Death By Game Show is nominally a tower-defense style game that says it was “inspired by the movie Idiocracy.” In it, you play a pudgy man in a jumpsuit condemned to die in a game show by the robots who rule in the 26th century. In each level, you’re dropped onto a planet and must spawn droids and structures to fight off waves of enemies, destroy their buildings, and eventually escape in a rocket ship.
It’s a challenging and chaotic game, and the screen quickly fills up with friendly and enemy robots, which each have their own attacks and special abilities. Each level gives you a particular set of robots and structures, some of which attack enemy units, while others boost your robot production capabilities. There are hints of some more casual titles like Swords & Soldiers and Plants vs. Zombies here. Both of these are better games.

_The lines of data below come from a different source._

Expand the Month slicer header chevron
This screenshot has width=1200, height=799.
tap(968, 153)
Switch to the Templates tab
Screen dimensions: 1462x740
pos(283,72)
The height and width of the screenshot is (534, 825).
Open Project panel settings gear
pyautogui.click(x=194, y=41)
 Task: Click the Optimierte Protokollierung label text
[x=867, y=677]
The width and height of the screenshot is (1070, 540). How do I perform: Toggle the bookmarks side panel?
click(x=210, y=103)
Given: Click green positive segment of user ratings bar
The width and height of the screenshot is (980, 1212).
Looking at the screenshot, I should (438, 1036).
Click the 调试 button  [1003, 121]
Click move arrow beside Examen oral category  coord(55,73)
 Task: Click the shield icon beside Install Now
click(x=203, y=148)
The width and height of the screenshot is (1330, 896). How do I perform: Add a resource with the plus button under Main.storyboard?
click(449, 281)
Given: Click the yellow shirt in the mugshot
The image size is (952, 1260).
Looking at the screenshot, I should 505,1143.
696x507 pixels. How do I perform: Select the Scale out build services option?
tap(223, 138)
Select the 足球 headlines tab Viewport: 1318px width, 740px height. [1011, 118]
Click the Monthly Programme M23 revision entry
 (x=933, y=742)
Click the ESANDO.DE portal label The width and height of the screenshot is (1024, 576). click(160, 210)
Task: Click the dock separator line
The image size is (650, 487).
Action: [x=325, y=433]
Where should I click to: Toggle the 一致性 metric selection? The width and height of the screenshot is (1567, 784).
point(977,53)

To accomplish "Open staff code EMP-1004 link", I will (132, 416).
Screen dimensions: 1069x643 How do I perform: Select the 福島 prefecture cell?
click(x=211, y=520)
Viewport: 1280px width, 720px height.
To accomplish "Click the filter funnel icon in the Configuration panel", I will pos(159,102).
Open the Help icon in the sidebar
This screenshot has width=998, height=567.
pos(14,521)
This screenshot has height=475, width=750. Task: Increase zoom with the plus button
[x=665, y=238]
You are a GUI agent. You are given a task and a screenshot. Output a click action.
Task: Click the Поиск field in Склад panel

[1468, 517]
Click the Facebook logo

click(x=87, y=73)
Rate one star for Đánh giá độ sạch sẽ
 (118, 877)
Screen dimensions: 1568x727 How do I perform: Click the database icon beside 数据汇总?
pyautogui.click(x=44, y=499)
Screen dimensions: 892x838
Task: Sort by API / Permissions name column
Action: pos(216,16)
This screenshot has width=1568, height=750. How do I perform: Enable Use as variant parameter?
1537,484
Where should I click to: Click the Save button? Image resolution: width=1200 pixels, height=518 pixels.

The big problem with Death By Game Show is the unending, repetitive, and charmless barrage of what it thinks of as humor. While the game has a pleasingly throwback Futurama-by-way-of-R. Crumb art style, the “jokes” took me right back to those trying years in the ‘90s, when every teenage boy around my age had his own rendition of Beavis’ “Fire! Fire!” quote and could be relied on to bust it out once every 43 seconds.
As I mentioned above, the game is billed as being inspired by Mike Judge films. The missing element here, unfortunately, is any actual inspiration whatsoever. After failing a mission, you return to the game show “set,” where the robot host will quip something like “Say ‘hello’ to Lumburgh’ from me… Cause you just got f*cked!” (Curse words are all thoughtfully bleeped with asterisks, for some reason.)
This of course is a reference to Mike Judge’s Office Space, and is indicative of writers who think that simply repeating a line from a movie you’ve seen is the same thing as making a joke. Office Space is mined for comedy again with quotes about “federal pound-me-in-the-@ss [sic] prison” (again, the no-no word is bleeped, which is a strange decision to make mid-rape joke) and when the show host chides you for not watching “your cornhole.” At the end of each level, when the rocket arrives to pick you up, a voice doing a terrible Schwarzenegger impersonation babbles, “Get to the chopper.”
That there is no thematic connection between any of these movie references (I refuse to call them jokes) and the game itself doesn’t seem to have occurred to the developers, who I strongly suspect might have set up their college dorm rooms by taking a high-powered leaf blower though a Hot Topic store and hoping for the best.
And there’s simply no mercy for the player on this front. Failing a level means you’ll have to watch the same failure animation, the same return-to-studio animation, and the same intro animation — if you’re able to steel yourself for another sophomoric avalanche.
There’s no help to be found in the game’s interface, either. The buttons for spawning your droids and buildings are all far away from the action, along the bottom and right-hand side of the screen, so finding these draws your attention away from what’s going on. Charging up a bonus meter lets you spin a prize wheel, which descends from the top of the screen and obscures the action that doesn’t pause in the meantime. The whole affair has the feel of a mobile port, although I suspect that the experience would hardly be improved with a touchscreen.
Perhaps the biggest sin committed by Death By Game Show, though, is the fact that it simply doesn’t understand what makes Mike Judge’s films and television shows funny. Office Space is about the absurdity and alienation of corporate culture, and King of the Hill is about the strange relationships people fall into as part of a family or neighborhood. Death By Game Show boils all of this down to catchphrases and one-off lines, hoping to get a laugh just by pointing at something we once thought was funny.
Humor is a highly subjective thing and I fully concede that there probably is a receptive audience for Death By Game Show’s approach to it. But I can only give you my own impressions of the game. Playing it was a trial for me every time I fired it up – the firehose of outdated pop culture references and toilet humor made me feel like Alex DeLarge undergoing the Ludovico Technique in A Clockwork Orange. Should I ever find myself on stage for a robot game show in the 26th century, I’ll opt for lethal injection instead.
Final Verdict
2/10
Death By Game Show was developed and published by Oointah and released January 22, 2016 for Windows, Mac, and Linux. A review copy was provided by the publisher.